Flying-b773 From Singapore, joined Apr 2001, 390 posts, RR: 0 Posted (12 years 4 weeks 1 day 3 hours ago) and read 888 times:
no concorde here....
the speed of the planes are kinda acording to size.
though the biggest, the 747 and 777 flies the faster..... followed by the A330/340 , the A310/300 and the B757/767 almost the same, than by the smaller A320/B737. as the size gets smaller, the speed decreases as well.
a flight from akl to sin may jolly well create a difference of more than 30 minutes if it were to be flown by the 747 and the 767/340.
Arsenal@LHR From United Kingdom, joined Mar 2001, 7792 posts, RR: 20
Reply 1, posted (12 years 4 weeks 1 day 2 hours ago) and read 849 times:
The 744 is the fastest subsonic jet, it has a higher cruise speed than all other aircraft, the 777 comes second, therefore the flying time is slightly decreased. Maybe someone can elaborate a bit more?

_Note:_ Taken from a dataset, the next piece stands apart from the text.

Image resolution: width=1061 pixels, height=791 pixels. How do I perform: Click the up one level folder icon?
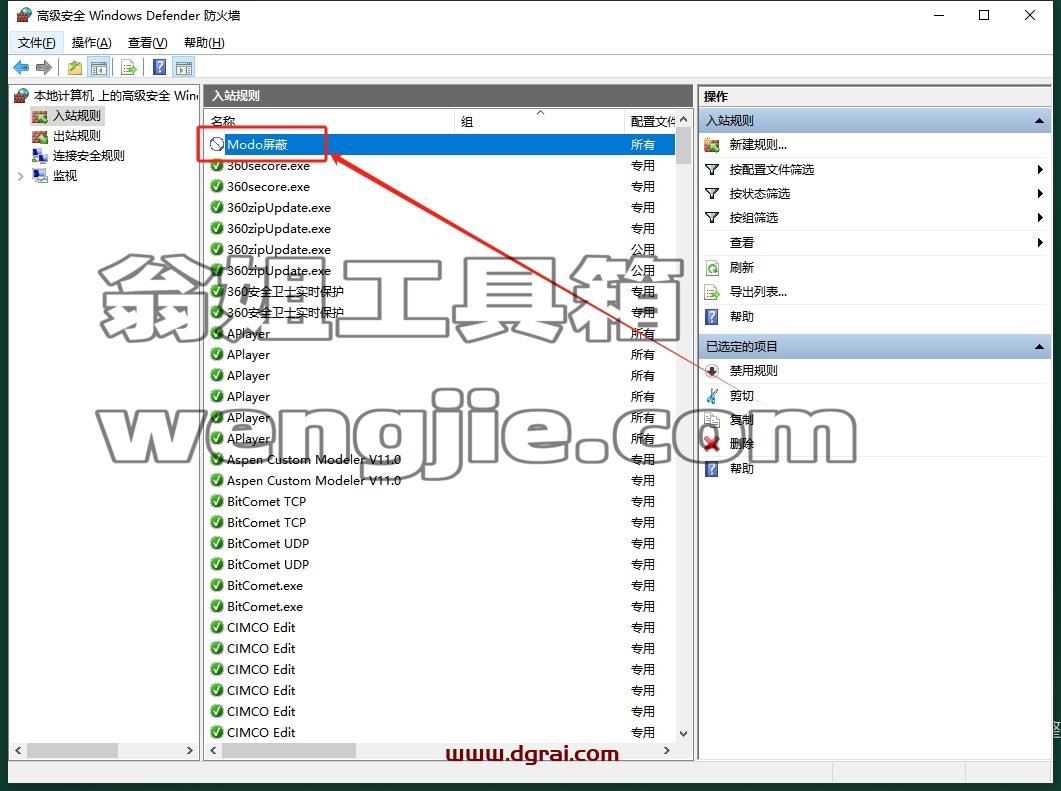pyautogui.click(x=74, y=67)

Strickerje From United States of America, joined Feb 2001, 723 posts, RR: 1
Reply 2, posted (12 years 4 weeks 1 day 1 hour ago) and read 820 times:
I'm no expert, but I'll give it a shot -
You've said that the fastest aircraft are the 777 and 747, followed by the A330/A340. You might also notice that these are also the longest range. For a regional jet, MD-80, or 737 flying 1000 miles or less, speed is not imperative because most of the scheduled time is cusioning for traffic and delays. On intercontinental flights, the relatively small difference does make a difference.
Eg: 565 miles per hour is the published cruise speed of the 747-400, and I'll estimate 500 miles per hour for a smaller regional aircraft.

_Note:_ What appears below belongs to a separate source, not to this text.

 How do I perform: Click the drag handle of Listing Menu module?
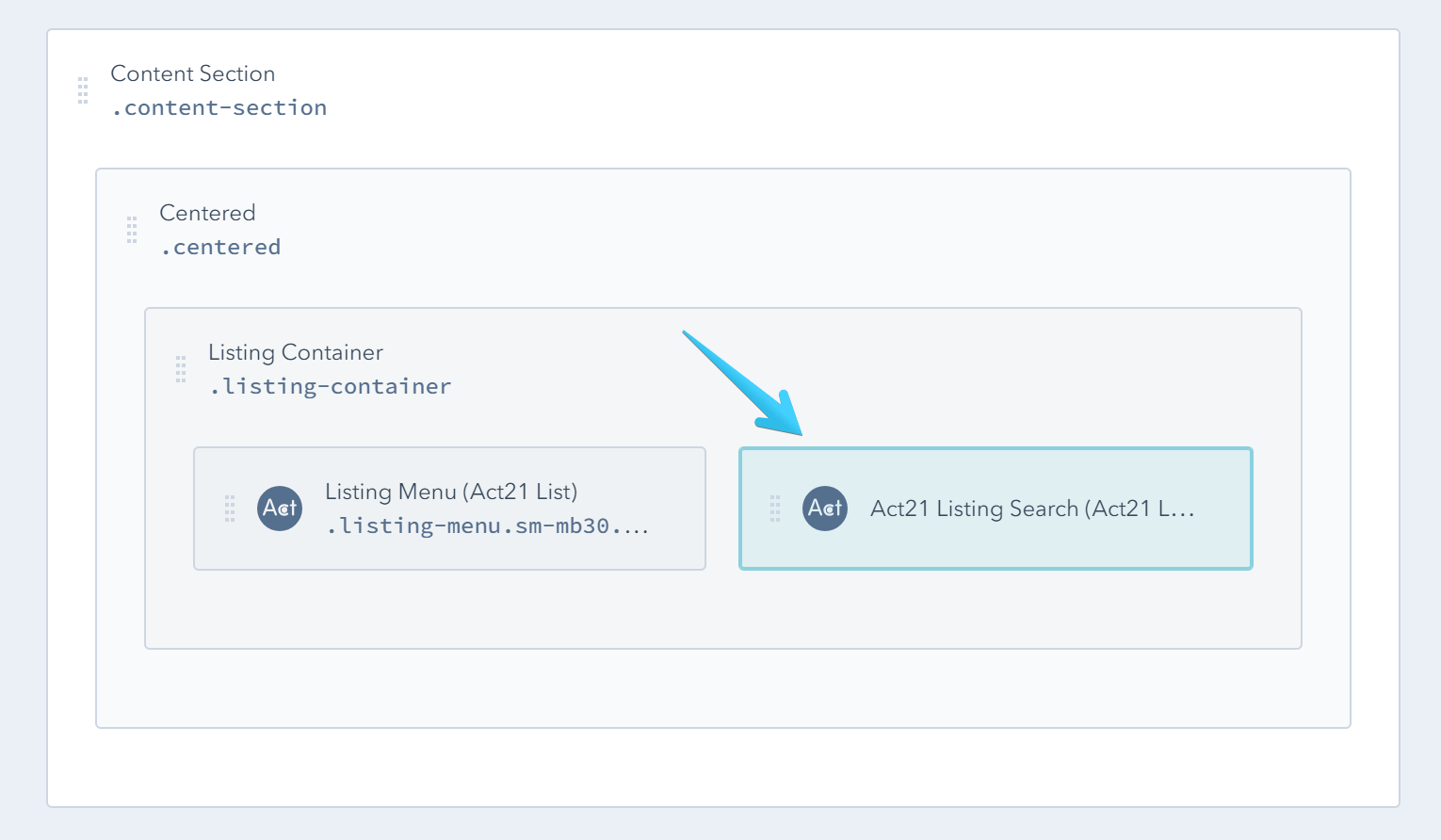coord(229,509)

* ATL-GPT (351 miles) - @500mph = 0:37, @565mph = 0:42
Once you add the time to takeoff and climb and waiting in traffic, that's almost no difference.
* ORD-HKG (7793 miles) - @500mph = 15:35, @565mph = 13:48
Time to takeoff and climb and waiting in traffic is roughly the same whether you're going 500 miles or 5000, so here the near 2 hour difference makes a big difference. So you can see why, for the larger and longer range aircraft, it is worthwhile to put forth the extra research and development time and money in squeezing out the highest cruise speed possible without harming the fuel economy.
Slawko From Canada, joined May 1999, 3799 posts, RR: 9
Reply 4, posted (12 years 4 weeks 1 day ago) and read 778 times:
I think strickerje got it right, the smaller aircraft can fly slower because the flights that they are used for are relatively short. If you look back in time speed was a much more important factor to companies, the 727 for example is very very fast as compared to current aircraft that serve the same role, same goes for the 707, DC8, TU-154, IL62. Back then fuel was cheap and speed was more important, today airlines have higher fuel costs, and so going M.80 instead of M.84 on a short flight will save millions of dollars each year in fuel costs, while only costing the airline 3 or 4 mins per flight on the schedule.